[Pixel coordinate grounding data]

------------------------------------------------------------

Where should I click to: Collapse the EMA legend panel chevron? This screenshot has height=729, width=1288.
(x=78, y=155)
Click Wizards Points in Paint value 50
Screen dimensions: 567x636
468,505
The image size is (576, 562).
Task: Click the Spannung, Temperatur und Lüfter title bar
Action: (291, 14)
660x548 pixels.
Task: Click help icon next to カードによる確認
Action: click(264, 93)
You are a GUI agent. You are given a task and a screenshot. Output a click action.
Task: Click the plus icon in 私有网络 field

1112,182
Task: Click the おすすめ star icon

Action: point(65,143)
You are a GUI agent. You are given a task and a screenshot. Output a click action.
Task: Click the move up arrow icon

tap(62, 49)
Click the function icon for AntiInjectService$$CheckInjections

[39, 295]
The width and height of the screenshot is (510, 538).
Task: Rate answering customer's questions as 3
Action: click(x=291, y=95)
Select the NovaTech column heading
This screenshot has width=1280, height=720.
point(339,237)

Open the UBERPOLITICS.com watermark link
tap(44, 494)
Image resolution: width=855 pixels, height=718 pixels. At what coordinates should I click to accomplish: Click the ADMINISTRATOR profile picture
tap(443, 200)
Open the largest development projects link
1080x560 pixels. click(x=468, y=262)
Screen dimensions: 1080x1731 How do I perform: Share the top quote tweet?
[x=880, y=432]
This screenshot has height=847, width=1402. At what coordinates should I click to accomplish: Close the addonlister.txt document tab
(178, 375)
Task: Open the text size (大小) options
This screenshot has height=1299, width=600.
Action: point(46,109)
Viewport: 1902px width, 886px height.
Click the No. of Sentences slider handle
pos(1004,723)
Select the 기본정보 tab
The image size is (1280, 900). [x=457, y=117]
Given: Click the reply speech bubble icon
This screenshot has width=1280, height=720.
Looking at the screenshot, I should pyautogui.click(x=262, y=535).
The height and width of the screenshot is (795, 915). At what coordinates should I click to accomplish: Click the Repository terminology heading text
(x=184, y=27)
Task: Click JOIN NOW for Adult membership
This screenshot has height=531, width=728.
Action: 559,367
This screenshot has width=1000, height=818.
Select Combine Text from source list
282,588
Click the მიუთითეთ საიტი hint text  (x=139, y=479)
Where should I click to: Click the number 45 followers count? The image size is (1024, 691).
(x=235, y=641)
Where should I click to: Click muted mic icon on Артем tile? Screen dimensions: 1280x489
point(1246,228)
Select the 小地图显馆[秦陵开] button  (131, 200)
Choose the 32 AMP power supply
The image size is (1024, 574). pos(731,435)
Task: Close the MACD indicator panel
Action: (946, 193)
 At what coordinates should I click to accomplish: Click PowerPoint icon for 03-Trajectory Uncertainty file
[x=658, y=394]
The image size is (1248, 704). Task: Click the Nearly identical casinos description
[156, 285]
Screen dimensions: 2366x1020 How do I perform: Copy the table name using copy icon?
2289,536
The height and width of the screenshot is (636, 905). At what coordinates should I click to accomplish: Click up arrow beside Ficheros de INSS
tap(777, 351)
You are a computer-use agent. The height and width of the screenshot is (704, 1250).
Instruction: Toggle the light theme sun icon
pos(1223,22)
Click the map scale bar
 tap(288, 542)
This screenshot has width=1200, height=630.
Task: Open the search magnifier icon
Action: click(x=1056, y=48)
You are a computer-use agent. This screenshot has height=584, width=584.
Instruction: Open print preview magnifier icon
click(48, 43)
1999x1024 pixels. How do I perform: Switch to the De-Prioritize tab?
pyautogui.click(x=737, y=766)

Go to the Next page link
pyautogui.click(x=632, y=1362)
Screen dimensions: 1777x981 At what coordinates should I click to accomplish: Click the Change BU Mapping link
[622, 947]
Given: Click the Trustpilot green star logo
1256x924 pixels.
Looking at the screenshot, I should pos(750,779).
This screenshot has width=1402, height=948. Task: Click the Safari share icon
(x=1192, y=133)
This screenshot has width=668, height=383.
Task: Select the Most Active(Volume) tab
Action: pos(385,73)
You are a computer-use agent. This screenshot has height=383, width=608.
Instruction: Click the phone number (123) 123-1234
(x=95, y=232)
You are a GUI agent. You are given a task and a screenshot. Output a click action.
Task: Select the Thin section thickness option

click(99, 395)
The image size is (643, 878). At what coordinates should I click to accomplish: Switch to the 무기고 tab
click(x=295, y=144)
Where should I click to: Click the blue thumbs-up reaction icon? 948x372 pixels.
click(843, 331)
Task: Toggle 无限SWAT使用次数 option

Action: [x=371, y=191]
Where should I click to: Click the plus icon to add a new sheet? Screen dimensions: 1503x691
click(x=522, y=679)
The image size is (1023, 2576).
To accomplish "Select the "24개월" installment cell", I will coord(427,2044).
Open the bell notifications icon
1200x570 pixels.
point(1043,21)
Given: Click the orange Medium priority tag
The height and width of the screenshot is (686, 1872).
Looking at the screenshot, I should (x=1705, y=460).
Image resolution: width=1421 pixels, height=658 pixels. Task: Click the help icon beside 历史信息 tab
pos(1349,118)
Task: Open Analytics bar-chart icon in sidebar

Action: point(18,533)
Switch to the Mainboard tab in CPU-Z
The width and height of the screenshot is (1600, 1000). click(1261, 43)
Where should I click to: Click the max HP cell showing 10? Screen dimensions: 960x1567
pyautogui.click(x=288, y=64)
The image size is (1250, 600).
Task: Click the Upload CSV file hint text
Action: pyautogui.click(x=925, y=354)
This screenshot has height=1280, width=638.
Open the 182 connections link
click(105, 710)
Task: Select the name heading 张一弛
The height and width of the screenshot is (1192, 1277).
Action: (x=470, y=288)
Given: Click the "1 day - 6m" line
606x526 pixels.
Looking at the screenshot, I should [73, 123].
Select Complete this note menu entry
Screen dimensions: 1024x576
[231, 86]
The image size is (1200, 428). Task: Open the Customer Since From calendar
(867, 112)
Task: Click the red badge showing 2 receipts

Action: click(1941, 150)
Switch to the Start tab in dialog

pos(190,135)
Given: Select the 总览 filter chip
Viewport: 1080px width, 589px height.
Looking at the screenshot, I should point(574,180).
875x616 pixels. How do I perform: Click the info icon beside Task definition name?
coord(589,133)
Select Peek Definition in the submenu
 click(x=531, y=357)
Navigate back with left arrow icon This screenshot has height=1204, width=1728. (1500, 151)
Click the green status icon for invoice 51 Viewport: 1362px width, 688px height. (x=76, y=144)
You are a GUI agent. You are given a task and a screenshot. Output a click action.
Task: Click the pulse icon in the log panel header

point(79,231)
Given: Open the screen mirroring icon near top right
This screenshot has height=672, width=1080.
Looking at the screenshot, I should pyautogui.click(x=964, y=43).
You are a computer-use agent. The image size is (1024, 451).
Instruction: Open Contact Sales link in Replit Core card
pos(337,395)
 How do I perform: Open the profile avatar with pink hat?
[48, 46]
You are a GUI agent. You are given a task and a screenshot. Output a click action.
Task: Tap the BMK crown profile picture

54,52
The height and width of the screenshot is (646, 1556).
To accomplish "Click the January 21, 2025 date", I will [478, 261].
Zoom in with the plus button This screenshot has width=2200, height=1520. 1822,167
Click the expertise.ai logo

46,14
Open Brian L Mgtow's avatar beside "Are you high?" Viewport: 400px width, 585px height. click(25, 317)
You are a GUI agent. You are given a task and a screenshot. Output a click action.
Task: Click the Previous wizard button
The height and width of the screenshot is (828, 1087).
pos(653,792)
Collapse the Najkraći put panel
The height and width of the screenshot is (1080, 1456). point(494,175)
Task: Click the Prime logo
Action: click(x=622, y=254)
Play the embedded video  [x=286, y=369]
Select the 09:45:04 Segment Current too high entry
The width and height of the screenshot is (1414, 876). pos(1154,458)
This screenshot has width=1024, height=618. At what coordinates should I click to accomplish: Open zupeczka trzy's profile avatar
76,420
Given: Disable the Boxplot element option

------------------------------------------------------------

● **WHAT THE TASK ASKS**
A copy of each line above that holds the word "computer" is the expected answer.

● **TASK SOLUTION**
You are a computer-use agent. The height and width of the screenshot is (704, 1250).
You are a computer-use agent. This screenshot has height=584, width=584.
You are a computer-use agent. This screenshot has height=383, width=608.
You are a computer-use agent. The image size is (1024, 451).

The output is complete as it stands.